CF376B.I.O.U.

Imagine that there is a group of three friends: A, B and С. A owes B 20 rubles and B owes C 20 rubles. The total sum of the debts is 40 rubles. You can see that the debts are not organized in a very optimal manner. Let's rearrange them like that: assume that A owes C 20 rubles and B doesn't owe anything to anybody. The debts still mean the same but the total sum of the debts now equals 20 rubles.

This task is a generalisation of a described example. Imagine that your group of friends has $n$ people and you know the debts between the people. Optimize the given debts without changing their meaning. In other words, finally for each friend the difference between the total money he should give and the total money he should take must be the same. Print the minimum sum of all debts in the optimal rearrangement of the debts. See the notes to the test samples to better understand the problem.

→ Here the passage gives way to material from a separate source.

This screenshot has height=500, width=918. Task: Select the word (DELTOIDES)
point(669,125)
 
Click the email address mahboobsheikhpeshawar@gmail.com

The first line contains two integers $n$ and $m$ $(1<=n<=100; 0<=m<=10^{4})$ . The next $m$ lines contain the debts. The $i$ -th line contains three integers $a_{i},b_{i},c_{i}$ $(1<=a_{i},b_{i}<=n; a_{i}≠b_{i}; 1<=c_{i}<=100)$ , which mean that person $a_{i}$ owes person $b_{i}$ $c_{i}$ rubles.

Assume that the people are numbered by integers from 1 to $n$ .

It is guaranteed that the same pair of people occurs at most once in the input. The input doesn't simultaneously contain pair of people $(x,y)$ and pair of people $(y,x)$ .

Print a single integer — the minimum sum of debts in the optimal rearrangement.

In the first sample, you can assume that person number 1 owes 8 rubles to person number 2, 1 ruble to person number 3 and 1 ruble to person number 4. He doesn't owe anybody else anything. In the end, the total debt equals 10.

In the second sample, there are no debts.

In the third sample, you can annul all the debts.